- Founded: circa 1972
- Founder: John Cook, Jack Fitzgerald
- Status: Active
- Genre: Celtic, Traditional Irish
- Country of origin: Ireland
- Location: Dublin

= Tara Music =

Traditional Irish music recording companies

Tara Music (formerly known as Tara Records) is a traditional Irish music recording company. The label was set up by Jack Fitzgerald and John Cook in the early 1970s.

The label's first release was the album Prosperous by a young Christy Moore, still largely unknown at the time. There was quite a gap between that album coming out and anything further being released. Then, in the early 1980s, the label released two albums from Planxty (After The Break and The Woman I Loved So Well), two further solo albums from Moore (The Iron Behind the Velvet and Live In Dublin), as well as two albums from Clannad (Crann Úll and Fuaim), followed by the first of numerous albums from Stockton's Wing.

- _Source excerpt_
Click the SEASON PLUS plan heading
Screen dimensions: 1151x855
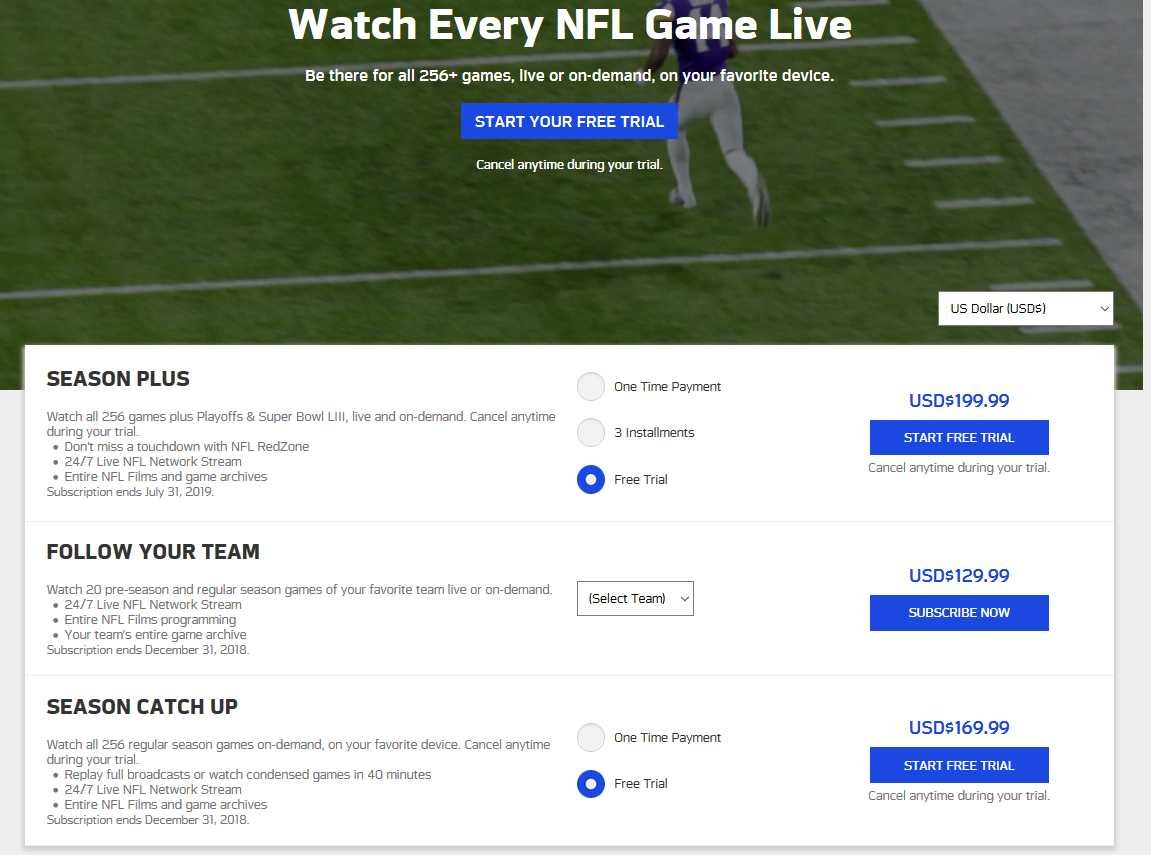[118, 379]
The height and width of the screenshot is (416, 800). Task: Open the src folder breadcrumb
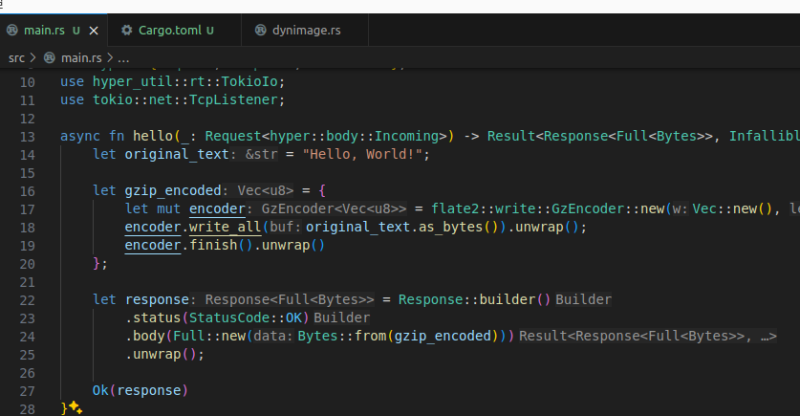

- _Work instructions_
a – Return the passage in the Tara Music article starting at "Tara Music (formerly" and ending at "the early 1970s.", word for word.
b – In the Tara Music article, what was the label's first release?
c – Extend the Tara Music article from its final sentence.

- _Responses_
a –
Tara Music (formerly known as Tara Records) is a traditional Irish music recording company. The label was set up by Jack Fitzgerald and John Cook in the early 1970s.

b – The album Prosperous by Christy Moore.

c –
In the late 1970s, Tara recorded Shaun Davey's The Brendan Voyage, an album which featured uilleann piper Liam O'Flynn as a soloist with a full orchestra. The Brendan Voyage launched Davey as a contemporary orchestral composer of international standard and led to further commissions for work in a similar vein, several of which (The Pilgrim, Granuaile and The Relief of Derry Symphony) have been released on the Tara label. Most of Davey's works feature O'Flynn and vocalist Rita Connolly, both of whom have also recorded numerous solo albums for the Tara label under Davey's supervision as producer.

The Irish phenomenon that is Riverdance has musical roots that had been developing over many years prior to the first performance of Riverdance at Eurovision song contest in 1994. These roots included musical elements introduced by Andy Irvine who, having returned to Ireland from the Balkans, introduced Eastern European music and time signatures to the group Planxty, who then proceeded to record a number of these instrumental pieces. Irvine and Davy Spillane also recorded the East Wind album, which was produced by Bill Whelan, possibly the first seeds of what became Riverdance.

Tara Music also released Whelan's first major orchestral work, The Seville Suite and his most recent release: The Connemara Suite. Other albums, such as Spillane's Out of the Air and Pipedreams, as well as The Storm by Moving Hearts, feature some of the musical elements and instruments that are easily recognizable in their influence on the Riverdance music.

In recent years, many releases on the Tara Music label are recordings by self-produced artists, with Tara Music acting as distributor and coordinating press and publicity. Albums by artists such as: Frankie Gavin & De Dannan, The Voice Squad, Zoë Conway, Máirtín O'Connor and Michelle Lally are available on the Tara Music label.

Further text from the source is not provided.